Senior Python Developer – Data Cleaning & Processing
Company: 3Wheels AI
Location: Remote / Hybrid
Experience: 4+ Years
Employment Type: Full-time / Contract
About the Role
We are looking for a Senior Python Developer to lead data cleaning, preprocessing, transformation, and quality assurance initiatives across large-scale datasets. The ideal candidate should have strong experience handling structured, semi-structured, and unstructured data and building scalable data processing pipelines.
Responsibilities
- Design and develop robust data cleaning and preprocessing pipelines.
- Handle large-scale datasets from multiple sources (CSV, JSON, XML, databases, APIs, documents, images, etc.).
- Identify and resolve data quality issues, inconsistencies, duplicates, and missing values.
- Develop automated ETL workflows and data validation systems.
- Build scalable data transformation and enrichment processes.
- Optimize Python scripts for performance and efficiency.
- Collaborate with AI/ML teams to prepare high-quality training datasets.

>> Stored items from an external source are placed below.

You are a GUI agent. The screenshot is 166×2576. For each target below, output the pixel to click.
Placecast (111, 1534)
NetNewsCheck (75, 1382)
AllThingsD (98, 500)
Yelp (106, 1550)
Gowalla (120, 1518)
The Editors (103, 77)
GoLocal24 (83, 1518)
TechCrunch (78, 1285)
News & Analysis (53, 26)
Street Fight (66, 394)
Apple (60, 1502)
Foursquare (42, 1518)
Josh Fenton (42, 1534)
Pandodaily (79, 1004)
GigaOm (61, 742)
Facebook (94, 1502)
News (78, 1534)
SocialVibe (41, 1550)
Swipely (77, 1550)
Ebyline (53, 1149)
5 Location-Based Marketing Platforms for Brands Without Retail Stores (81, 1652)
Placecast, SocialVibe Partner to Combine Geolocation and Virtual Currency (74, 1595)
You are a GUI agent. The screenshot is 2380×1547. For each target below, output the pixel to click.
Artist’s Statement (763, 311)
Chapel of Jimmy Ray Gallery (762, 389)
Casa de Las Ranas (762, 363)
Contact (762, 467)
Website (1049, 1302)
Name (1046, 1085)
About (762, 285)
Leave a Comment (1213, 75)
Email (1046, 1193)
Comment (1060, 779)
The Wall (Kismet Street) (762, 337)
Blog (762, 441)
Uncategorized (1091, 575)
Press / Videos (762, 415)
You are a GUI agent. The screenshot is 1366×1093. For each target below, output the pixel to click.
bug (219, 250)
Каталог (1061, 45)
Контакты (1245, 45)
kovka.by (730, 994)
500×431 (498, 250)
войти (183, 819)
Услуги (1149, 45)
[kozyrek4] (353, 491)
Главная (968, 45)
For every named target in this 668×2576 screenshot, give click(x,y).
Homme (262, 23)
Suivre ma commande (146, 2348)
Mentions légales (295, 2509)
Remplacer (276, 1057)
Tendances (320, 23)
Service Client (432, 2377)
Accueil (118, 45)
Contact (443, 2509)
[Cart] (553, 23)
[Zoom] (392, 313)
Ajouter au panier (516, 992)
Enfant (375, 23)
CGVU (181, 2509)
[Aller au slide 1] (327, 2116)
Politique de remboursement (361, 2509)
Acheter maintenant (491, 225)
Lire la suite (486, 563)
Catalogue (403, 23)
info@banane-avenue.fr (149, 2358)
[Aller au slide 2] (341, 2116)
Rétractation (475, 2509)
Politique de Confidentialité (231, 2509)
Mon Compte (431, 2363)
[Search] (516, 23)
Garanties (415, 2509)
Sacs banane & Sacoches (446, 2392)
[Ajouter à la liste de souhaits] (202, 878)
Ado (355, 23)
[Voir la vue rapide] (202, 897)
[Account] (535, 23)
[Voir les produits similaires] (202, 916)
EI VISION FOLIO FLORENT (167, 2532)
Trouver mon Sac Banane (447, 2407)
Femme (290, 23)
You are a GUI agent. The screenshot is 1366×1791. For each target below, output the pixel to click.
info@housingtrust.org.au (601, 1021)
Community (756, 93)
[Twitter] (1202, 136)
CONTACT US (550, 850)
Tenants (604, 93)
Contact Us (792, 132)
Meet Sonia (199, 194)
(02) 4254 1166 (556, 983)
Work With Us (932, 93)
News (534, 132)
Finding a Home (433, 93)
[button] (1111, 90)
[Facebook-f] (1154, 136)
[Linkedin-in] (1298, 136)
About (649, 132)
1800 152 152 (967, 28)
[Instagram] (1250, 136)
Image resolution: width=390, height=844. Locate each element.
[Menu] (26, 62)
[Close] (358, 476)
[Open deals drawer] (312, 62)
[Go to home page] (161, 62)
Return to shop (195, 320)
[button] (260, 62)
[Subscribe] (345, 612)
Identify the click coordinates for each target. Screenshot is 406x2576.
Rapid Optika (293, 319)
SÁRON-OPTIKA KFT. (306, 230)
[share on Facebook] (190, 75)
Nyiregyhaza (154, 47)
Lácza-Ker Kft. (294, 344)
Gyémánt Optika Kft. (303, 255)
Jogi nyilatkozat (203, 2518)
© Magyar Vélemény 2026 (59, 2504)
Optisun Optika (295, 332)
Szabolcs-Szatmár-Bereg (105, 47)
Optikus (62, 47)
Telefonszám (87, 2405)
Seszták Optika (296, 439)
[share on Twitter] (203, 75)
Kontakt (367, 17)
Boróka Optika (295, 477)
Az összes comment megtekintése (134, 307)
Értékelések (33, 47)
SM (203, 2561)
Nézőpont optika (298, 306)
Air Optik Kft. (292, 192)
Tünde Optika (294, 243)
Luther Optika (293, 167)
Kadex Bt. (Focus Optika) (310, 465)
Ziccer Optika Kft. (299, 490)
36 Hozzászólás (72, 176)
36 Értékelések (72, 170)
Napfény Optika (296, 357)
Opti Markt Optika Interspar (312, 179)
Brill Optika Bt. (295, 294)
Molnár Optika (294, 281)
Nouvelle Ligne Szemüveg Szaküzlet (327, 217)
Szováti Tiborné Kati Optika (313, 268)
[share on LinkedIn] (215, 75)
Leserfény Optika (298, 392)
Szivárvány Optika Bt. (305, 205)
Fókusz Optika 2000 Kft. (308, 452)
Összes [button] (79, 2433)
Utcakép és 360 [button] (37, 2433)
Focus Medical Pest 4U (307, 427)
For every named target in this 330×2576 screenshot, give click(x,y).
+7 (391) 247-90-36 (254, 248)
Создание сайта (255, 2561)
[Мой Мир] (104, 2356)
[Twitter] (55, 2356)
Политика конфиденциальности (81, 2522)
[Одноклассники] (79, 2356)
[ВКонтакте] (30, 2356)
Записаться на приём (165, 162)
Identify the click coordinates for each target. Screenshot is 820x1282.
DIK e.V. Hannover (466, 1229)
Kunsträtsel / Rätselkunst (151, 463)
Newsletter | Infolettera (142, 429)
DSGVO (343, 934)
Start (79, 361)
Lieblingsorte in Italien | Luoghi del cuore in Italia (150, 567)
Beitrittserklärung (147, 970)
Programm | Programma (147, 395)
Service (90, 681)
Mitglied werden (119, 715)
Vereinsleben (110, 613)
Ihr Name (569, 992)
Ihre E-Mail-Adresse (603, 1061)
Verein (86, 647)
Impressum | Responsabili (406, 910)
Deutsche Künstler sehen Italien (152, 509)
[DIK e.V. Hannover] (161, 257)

- Create documentation and maintain data processing standards.
- Implement quality control and monitoring frameworks.
Required Skills
- Strong proficiency in Python (4+ years).
- Expert knowledge of:
- Pandas
- NumPy
- Polars
- PySpark (preferred)
- SQL
- Experience with ETL pipelines and workflow orchestration.
- Experience processing large datasets (millions of records).
- Knowledge of data validation and quality assurance techniques.
- Familiarity with cloud platforms (AWS, GCP, or Azure).
- Experience with Git and collaborative development workflows.
- Strong debugging and performance optimization skills.
Preferred Qualifications
- Experience working with AI/ML datasets.
- Experience handling multimodal datasets (text, image, audio, video).
- Knowledge of data annotation and labeling workflows.
- Experience with Apache Airflow, Spark, or distributed processing systems.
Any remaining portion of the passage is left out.